* start Passage provided *

Tuesday, August 3, 2010

Anatomy of the Soul by Curt Thomson

This book has made the list for top 5 most interesting books I have read this year. It comes laced with pros and cons that will vary on the scale depending on your own individual perspectives.

First of all Anatomy of the Soul is highly informative. I love studying and cross referencing different religions and beliefs and this book was able to unveil and broaden additional perspectives that were both different and at the same time similar to the Christian beliefs in a way that doesn't benefit any small group of people or organization.  Instead it becomes personal.  Your mind is the key to living a good pure life. Emotional memory  + Subject/Object of focus = Your Spiritual experience.

Simple enough right.

Okay, there were some fantastic psychological perspectives addressed, including attachment issues, overcoming those issues and building strong pathways in your brain. In some instances, depending on what we faced in our childhood, we may have to build better behaviors from scratch. Picture if you would an awesome tool box with shiny, guaranteed for life tools but deep inside that tool box there are old rusty tools that have been taped up and are ready to break any day. Well we need to replace those tools with some better ones. Do you like that? I came up with that analogy the other day. It takes time to collect the right tools, it isn't the new one that is so hard to learn... it is parting with the old one. We are afraid that our brand new shiny tool won't be as reliable as the old rusty one. How funny is that!

* end Passage provided *
* start Collected data *

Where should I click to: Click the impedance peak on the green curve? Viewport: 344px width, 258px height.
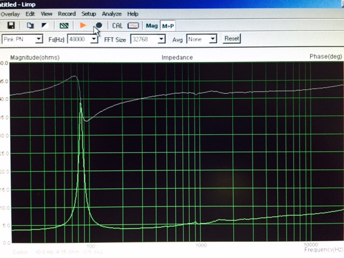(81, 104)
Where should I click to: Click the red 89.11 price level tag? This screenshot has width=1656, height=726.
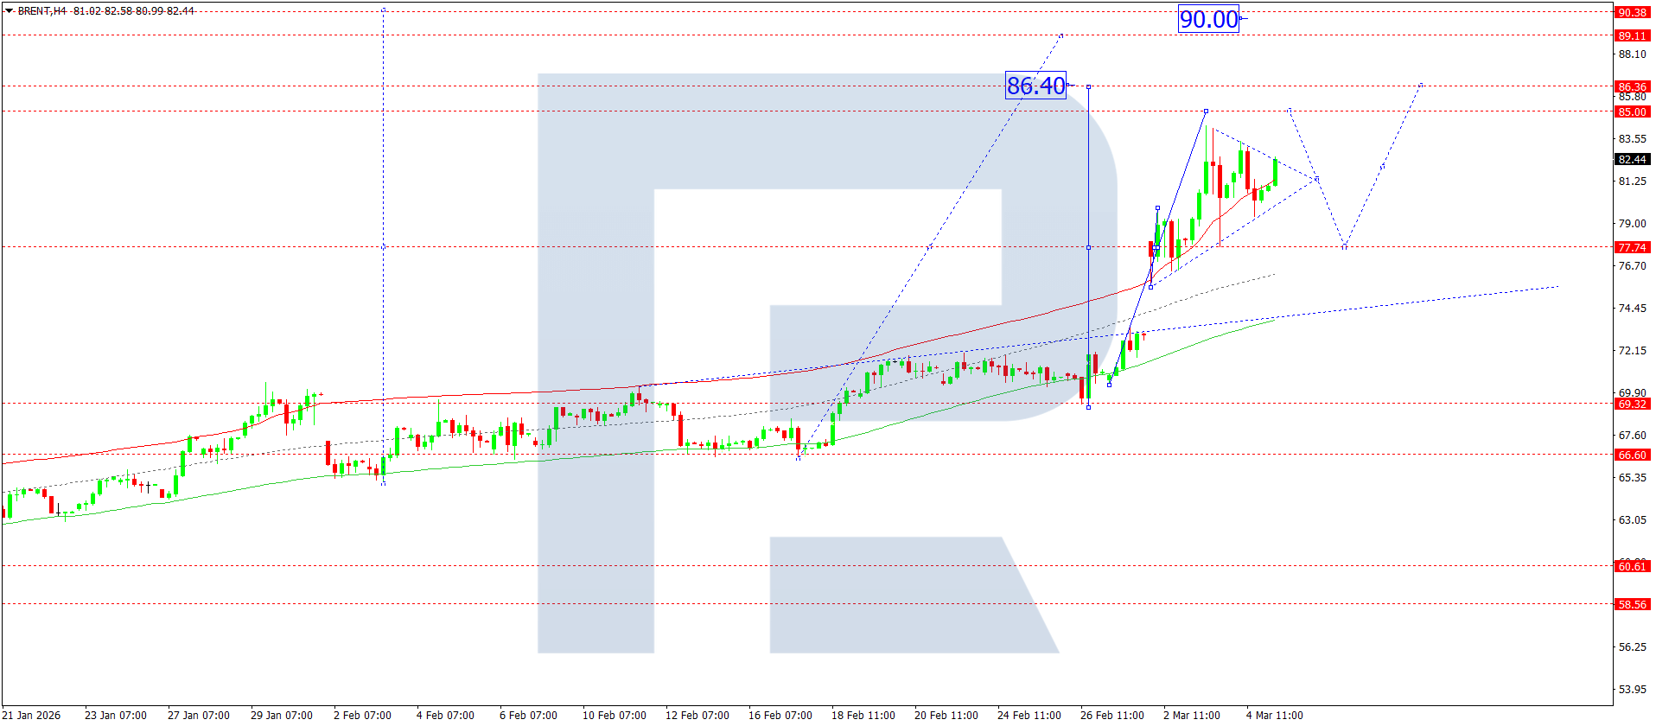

* end Collected data *

- Short problem -
Write the next part of the blog review of Anatomy of the Soul, picking up right after its last sentence, "How funny is that!"

- Result of the task -
What did however bother me though, was something that didn't necessarily get under my skin but I felt that thousands of people would take the wrong way. Perhaps, even put down before they even gave it a chance. In the introduction, God is mentioned in nearly every sentence, sometimes frequently in the same sentence. The frequency bothered me grammatically, the fact that religion can be touchy for some people made me feel a little stronger about it. I felt that some people who may be open minded enough to accept the perspective might feel overwhelmed by the frequency enough to deter them from reading.

If that doesn't bother you I really encourage the read. Concepts are compared with scripture, the last half of the book presents various amounts of scripture to further emphasize what has been covered. Even if you are on the path of change I encourage you to read this book simply because... when a rock (change) is thrown it creates a ripple (more change). Something can always be learned from someones perspective. We are mirrors of one another you see...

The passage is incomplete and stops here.